We also have to know that they are powerful and do not like to be embarrassed at least not publicly.

They will do any and everything to avoid that since they want to pass off as clean, moral, and ethical civil and public servants.

These pilfers and in some case ruffians have learned how to beat regular means and structures of catching them. FACT…You have as well to understand how much impunity they have and how well connected these people are.

They have acted in ways that have derailed the lives of many Ugandans and they really do not care that much about it anymore .

So if these sorts of people start to complain about the means being used to handle them we have to ask why are they complaining?

Could it be that they have started to face conditions they have no control over? May be this is what we need to deal with them in way they can’t control.

They will beat you in courts and walk through the police at will. I am not sure they have earned the moral and ethical right yet to complain.

Besides, unlike a court room the commission does its on backend investigations before it makes its invitations.

So each time you see these people appearing they have been very well chosen.
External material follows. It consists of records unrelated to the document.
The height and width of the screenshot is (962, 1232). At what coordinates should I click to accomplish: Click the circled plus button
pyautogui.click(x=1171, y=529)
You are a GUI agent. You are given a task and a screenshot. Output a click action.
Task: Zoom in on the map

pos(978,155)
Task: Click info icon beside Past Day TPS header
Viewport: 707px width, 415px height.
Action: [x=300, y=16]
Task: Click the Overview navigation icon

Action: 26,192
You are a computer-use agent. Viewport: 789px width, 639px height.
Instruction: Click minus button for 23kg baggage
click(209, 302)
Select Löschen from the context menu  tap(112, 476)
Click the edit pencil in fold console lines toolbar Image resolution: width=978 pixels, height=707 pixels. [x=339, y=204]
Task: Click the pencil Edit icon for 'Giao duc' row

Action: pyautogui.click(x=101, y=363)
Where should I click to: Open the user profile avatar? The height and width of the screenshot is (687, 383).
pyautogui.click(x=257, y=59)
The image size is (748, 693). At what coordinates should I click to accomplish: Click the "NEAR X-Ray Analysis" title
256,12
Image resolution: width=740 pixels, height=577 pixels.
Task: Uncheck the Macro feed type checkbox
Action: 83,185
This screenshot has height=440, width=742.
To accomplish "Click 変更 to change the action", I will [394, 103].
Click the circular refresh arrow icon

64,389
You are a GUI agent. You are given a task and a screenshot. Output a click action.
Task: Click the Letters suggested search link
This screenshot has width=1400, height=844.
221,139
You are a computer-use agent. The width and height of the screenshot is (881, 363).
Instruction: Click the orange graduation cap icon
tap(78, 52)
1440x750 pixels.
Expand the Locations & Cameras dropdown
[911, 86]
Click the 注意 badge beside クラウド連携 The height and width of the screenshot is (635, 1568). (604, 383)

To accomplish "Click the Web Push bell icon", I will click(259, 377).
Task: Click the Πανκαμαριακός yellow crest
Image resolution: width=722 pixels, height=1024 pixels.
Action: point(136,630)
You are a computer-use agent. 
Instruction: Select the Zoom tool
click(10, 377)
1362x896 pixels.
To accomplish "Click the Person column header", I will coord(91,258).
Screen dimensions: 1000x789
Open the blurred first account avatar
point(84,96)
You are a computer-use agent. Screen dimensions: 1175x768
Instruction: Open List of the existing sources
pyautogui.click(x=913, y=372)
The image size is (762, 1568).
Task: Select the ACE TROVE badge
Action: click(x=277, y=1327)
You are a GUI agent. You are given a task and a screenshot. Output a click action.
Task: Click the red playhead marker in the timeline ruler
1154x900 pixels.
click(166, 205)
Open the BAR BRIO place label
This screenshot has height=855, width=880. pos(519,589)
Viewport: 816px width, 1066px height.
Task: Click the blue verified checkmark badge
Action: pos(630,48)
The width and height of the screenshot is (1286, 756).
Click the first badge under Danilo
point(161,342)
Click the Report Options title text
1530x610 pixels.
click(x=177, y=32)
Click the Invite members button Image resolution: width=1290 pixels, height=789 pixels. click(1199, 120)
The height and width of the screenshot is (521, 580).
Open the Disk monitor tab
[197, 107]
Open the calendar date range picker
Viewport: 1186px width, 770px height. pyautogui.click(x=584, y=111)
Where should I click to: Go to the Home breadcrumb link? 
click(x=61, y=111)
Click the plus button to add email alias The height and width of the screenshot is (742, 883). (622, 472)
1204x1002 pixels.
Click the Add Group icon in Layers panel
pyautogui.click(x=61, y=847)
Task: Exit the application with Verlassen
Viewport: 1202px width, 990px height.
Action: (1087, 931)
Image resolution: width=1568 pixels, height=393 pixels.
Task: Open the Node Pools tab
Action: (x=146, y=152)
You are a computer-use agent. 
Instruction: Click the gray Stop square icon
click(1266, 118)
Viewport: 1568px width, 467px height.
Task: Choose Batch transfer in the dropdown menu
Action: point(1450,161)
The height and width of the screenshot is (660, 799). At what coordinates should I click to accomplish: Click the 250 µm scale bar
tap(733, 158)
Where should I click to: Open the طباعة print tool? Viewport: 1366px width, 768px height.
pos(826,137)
Let me now get to matters of means.

What is wrong with getting angry over something that causes anger even if you are an honourable judge?

Are we here to accuse someone of being angry that impunity and abuse of office is before them?

How do you see what she has seen and you care as much as she does and you do not get as angry as she gets?

In a country where too many in public office no longer care about this nation being plundered I am not sure we want to blame one who shows they care?

What is unethical about caring and doing so with emotion?

This is not a court of law and it does not work like one so what is this hullabaloo about one not conducting oneself with the decorum of a court room when we are in a commission room?

For me the end is what matters here not how Lady Justice Catherine Bamugemereire gets to that end.

I am a student of theology and I know of an incident in which Jesus the Lord of Love and Mercy picked up a cane and whipped thieves out of the Temple.

Should we question the actions of our lord which do not seem to be in tandem with the very nature of a God of mercy and love?

But are we to suggest then that we know more than God and therefore we can choose for him the most appropriate modus operandi?

I think we must throw our weight behind this very passionate lady.

I am going to stand by her methods for as long as they continue to expose these to conditions they cannot control and to let their children and kin know that they have no right to brag as hard working Ugandans who have obtained wealth by means moral and means ethical.

On this one I am in full support of teleological ethics.